All great ideas, but none that sparked initiative. I wasn’t a creative or tropical person. Plants were hard to read and museums required too much reading.

So, what do you like?

I considered that question and finally said being on my feet for many hours at time.

Then go for a walk, she suggested. Get some exercise.

That sparked. I dressed and went out. I started circling the block in a clockwise fashion.



* * *





MY NEIGHBORHOOD WAS STRANGE in that it was at the intersection of three others: Harlem, Columbia University, and the Upper West Side. There was a mix of Montessori day cares and bodegas, gleaming multimillion-dollar condos two blocks away from huge brown buildings for lower-income tenants. During summer, the area was loud. People played music from their car subwoofers and set off fireworks at night. Sometimes the fireworks could sound like cherry bombs, because they were cherry bombs. And every day, a gang of motorbikes zipped by, neon yellow with purple stripes, a patriotic three-wheeler ATV in red, white, and blue. If I was home during the day, I would hear at least an hour of car horns from any of the one-way side streets clogged by a double-parked van. Occasionally there was crime, stolen packages, removed car batteries, a domestic fight dragged out into the street, drawing a crowd. Every few years, a drive-by shooting happened, targeted and aimed at one person. The death would make that evening’s news and the street would be silent, only to recover the morning after.

So, the area had some danger to it, though I’d never felt unsafe. The area was also changing, with old, full residences being torn down to make room for more luxury condos and retail spots that stayed empty for months.

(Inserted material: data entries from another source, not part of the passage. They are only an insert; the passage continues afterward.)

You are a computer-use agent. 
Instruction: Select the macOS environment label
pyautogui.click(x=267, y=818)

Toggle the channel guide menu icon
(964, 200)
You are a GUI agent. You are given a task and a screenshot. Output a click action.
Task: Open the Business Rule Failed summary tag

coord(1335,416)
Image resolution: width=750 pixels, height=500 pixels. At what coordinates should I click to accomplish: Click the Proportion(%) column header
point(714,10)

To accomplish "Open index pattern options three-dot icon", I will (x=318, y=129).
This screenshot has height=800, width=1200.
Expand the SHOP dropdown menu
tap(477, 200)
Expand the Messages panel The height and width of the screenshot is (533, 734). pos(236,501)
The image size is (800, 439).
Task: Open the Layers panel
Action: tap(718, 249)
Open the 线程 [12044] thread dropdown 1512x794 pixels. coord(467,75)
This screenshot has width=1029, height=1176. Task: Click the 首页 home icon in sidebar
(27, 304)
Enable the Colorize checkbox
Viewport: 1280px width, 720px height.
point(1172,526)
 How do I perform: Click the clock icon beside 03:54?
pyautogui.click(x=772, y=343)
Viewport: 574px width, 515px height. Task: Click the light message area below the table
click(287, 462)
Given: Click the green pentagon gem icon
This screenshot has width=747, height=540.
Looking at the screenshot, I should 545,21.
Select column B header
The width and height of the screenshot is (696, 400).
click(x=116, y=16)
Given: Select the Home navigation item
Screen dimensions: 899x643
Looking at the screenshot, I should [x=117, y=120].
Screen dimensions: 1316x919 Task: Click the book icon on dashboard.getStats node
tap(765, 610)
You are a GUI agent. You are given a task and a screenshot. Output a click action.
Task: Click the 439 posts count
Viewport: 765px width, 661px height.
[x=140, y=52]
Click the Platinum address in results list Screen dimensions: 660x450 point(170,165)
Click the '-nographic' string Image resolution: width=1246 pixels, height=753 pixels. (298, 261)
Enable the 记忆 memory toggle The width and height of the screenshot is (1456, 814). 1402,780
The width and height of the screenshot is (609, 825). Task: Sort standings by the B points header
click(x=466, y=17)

I walked up to the cathedral that was by the hospital and an avenue away from Morningside Park. Unfinished and one of the largest in the world, the Cathedral of Saint John the Divine had Gothic towers and arched buttresses, enormous slabs of granite and limestone, that shot up into the sky and were streaked with brown. By its main gate hung a large sign about peacocks. The church was home to three peacocks that freely explored the grounds. do not feed, said the sign in all caps. do not pet.

When it started to drizzle, then pour, I turned back around.

My own residential building was distinguished-looking. A classic prewar ten-story, thirty-six-unit, and built the same year the Titanic sank. The entrance had an enormous black awning with ornate black crests all around. The awning was the width of the sidewalk and, from a distance, reminded me of a comically long brim on a comically tall cap. Building amenities included a twenty-four-hour doorman, and the weekday one, the head doorman, who called tenants Ms., Mrs., Mr., called me Ms. Joanna. I liked that name; I didn’t mind being her. But since the day that I left for China, I felt new friction between us. In the lobby that day, he saw me with my small suitcase and said I looked particularly well. Where’s the vacation? he asked. Where’s the beach?

I told him about my father, which prompted him to take off his captain’s hat and hold it solemnly against his chest. I’d never seen the doorman hatless and learned in that moment that he was bald.

Ms. Joanna, what a terrible thing to lose a father so young.